What the exercise asks: Work out how many lines of the listing below contain the word "arrows". Respond with that number only.

[[ Exercise input, beginning ]]

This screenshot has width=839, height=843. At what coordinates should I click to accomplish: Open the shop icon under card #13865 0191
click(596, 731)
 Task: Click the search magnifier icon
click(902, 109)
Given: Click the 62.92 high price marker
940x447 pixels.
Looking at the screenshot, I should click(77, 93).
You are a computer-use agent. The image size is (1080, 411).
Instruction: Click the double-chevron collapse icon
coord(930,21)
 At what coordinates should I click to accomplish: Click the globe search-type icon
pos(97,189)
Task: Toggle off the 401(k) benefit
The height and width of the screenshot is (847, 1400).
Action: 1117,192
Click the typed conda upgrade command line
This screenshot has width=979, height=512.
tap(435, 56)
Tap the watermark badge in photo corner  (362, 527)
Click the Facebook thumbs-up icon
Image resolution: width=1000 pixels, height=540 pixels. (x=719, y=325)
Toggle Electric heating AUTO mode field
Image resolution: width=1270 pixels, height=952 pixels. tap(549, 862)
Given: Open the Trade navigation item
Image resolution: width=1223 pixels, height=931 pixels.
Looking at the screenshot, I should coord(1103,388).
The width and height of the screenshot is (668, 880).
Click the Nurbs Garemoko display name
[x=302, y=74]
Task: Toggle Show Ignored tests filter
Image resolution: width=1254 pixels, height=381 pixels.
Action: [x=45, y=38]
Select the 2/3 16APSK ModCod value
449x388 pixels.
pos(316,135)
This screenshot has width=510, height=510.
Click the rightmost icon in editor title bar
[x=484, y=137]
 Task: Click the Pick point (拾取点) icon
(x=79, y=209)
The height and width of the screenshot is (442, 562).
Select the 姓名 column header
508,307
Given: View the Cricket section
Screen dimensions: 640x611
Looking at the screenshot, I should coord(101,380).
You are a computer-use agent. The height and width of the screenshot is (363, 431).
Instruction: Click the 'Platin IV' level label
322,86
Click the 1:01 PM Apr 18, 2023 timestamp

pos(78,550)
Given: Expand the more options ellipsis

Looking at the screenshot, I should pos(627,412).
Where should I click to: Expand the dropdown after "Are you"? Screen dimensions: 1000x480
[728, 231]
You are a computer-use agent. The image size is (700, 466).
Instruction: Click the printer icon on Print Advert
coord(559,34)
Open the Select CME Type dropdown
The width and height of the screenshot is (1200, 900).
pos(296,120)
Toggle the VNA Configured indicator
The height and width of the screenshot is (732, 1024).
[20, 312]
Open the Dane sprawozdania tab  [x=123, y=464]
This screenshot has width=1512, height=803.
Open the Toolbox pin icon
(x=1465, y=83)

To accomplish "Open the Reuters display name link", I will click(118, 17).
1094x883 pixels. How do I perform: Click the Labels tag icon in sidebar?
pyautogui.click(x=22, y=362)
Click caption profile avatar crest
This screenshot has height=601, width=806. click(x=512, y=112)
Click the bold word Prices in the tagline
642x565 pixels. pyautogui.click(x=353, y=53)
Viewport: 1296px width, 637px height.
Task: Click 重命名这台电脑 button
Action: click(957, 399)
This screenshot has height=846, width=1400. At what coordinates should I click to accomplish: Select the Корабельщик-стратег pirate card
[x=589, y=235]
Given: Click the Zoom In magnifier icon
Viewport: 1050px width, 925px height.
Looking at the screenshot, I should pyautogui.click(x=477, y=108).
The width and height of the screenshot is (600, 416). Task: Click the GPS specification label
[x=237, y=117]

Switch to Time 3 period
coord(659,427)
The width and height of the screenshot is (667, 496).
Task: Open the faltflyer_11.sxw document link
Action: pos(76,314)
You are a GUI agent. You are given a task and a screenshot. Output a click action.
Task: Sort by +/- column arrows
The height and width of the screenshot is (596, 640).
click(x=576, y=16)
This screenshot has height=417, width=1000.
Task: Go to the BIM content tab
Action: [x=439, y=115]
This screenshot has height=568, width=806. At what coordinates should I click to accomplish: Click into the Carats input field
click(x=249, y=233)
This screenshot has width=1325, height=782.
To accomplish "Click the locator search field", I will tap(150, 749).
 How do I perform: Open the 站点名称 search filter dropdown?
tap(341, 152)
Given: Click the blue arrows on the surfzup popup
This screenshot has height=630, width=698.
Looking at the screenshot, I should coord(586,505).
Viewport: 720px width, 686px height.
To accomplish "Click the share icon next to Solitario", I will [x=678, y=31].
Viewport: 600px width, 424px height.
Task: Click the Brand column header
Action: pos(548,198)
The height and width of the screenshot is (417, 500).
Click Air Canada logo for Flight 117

[[ Exercise input, end ]]

Exercise response: 2